◆ What to do ◆
Rewrite all of the records below as a JSON list of strings, one string per line, omitting blank lines.
# START OF Extracted material
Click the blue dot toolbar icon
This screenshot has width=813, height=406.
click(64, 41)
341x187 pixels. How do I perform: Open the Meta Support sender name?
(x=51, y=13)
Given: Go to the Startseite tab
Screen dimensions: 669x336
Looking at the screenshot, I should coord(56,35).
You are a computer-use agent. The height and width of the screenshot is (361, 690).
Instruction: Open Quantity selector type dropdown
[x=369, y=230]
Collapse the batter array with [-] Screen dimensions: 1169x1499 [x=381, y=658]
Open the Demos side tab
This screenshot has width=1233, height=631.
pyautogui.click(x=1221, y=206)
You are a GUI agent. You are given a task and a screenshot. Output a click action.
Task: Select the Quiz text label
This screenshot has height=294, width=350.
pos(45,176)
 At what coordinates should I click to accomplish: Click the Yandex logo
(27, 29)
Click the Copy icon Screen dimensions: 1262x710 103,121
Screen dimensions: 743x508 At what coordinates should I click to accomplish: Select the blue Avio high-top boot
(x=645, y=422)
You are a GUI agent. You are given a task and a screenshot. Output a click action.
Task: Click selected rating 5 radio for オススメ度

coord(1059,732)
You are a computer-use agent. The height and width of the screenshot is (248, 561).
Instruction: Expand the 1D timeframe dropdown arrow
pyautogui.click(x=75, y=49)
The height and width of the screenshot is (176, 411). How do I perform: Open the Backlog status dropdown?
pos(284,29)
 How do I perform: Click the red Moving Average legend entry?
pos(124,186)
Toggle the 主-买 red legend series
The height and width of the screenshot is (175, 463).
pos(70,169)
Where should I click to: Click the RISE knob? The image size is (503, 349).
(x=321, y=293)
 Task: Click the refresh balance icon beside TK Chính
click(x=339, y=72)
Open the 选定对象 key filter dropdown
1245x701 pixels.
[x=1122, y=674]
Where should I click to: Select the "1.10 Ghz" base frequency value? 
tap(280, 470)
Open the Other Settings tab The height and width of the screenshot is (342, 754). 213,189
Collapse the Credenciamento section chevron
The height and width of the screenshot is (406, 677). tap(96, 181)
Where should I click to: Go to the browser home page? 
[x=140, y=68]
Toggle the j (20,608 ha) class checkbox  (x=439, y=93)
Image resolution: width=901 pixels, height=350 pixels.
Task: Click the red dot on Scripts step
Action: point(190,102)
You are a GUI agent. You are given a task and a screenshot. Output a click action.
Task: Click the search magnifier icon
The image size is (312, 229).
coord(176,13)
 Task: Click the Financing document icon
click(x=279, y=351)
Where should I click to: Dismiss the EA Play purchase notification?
# END OF Extracted material
◆ Solution to the problem ◆
[
  "Click the blue dot toolbar icon",
  "This screenshot has width=813, height=406.",
  "click(64, 41)",
  "341x187 pixels. How do I perform: Open the Meta Support sender name?",
  "(x=51, y=13)",
  "Given: Go to the Startseite tab",
  "Screen dimensions: 669x336",
  "Looking at the screenshot, I should coord(56,35).",
  "You are a computer-use agent. The height and width of the screenshot is (361, 690).",
  "Instruction: Open Quantity selector type dropdown",
  "[x=369, y=230]",
  "Collapse the batter array with [-] Screen dimensions: 1169x1499 [x=381, y=658]",
  "Open the Demos side tab",
  "This screenshot has width=1233, height=631.",
  "pyautogui.click(x=1221, y=206)",
  "You are a GUI agent. You are given a task and a screenshot. Output a click action.",
  "Task: Select the Quiz text label",
  "This screenshot has height=294, width=350.",
  "pos(45,176)",
  " At what coordinates should I click to accomplish: Click the Yandex logo",
  "(27, 29)",
  "Click the Copy icon Screen dimensions: 1262x710 103,121",
  "Screen dimensions: 743x508 At what coordinates should I click to accomplish: Select the blue Avio high-top boot",
  "(x=645, y=422)",
  "You are a GUI agent. You are given a task and a screenshot. Output a click action.",
  "Task: Click selected rating 5 radio for オススメ度",
  "coord(1059,732)",
  "You are a computer-use agent. The height and width of the screenshot is (248, 561).",
  "Instruction: Expand the 1D timeframe dropdown arrow",
  "pyautogui.click(x=75, y=49)",
  "The height and width of the screenshot is (176, 411). How do I perform: Open the Backlog status dropdown?",
  "pos(284,29)",
  " How do I perform: Click the red Moving Average legend entry?",
  "pos(124,186)",
  "Toggle the 主-买 red legend series",
  "The height and width of the screenshot is (175, 463).",
  "pos(70,169)",
  "Where should I click to: Click the RISE knob? The image size is (503, 349).",
  "(x=321, y=293)",
  " Task: Click the refresh balance icon beside TK Chính",
  "click(x=339, y=72)",
  "Open the 选定对象 key filter dropdown",
  "1245x701 pixels.",
  "[x=1122, y=674]",
  "Where should I click to: Select the \"1.10 Ghz\" base frequency value? ",
  "tap(280, 470)",
  "Open the Other Settings tab The height and width of the screenshot is (342, 754). 213,189",
  "Collapse the Credenciamento section chevron",
  "The height and width of the screenshot is (406, 677). tap(96, 181)",
  "Where should I click to: Go to the browser home page? ",
  "[x=140, y=68]",
  "Toggle the j (20,608 ha) class checkbox  (x=439, y=93)",
  "Image resolution: width=901 pixels, height=350 pixels.",
  "Task: Click the red dot on Scripts step",
  "Action: point(190,102)",
  "You are a GUI agent. You are given a task and a screenshot. Output a click action.",
  "Task: Click the search magnifier icon",
  "The image size is (312, 229).",
  "coord(176,13)",
  " Task: Click the Financing document icon",
  "click(x=279, y=351)",
  "Where should I click to: Dismiss the EA Play purchase notification?"
]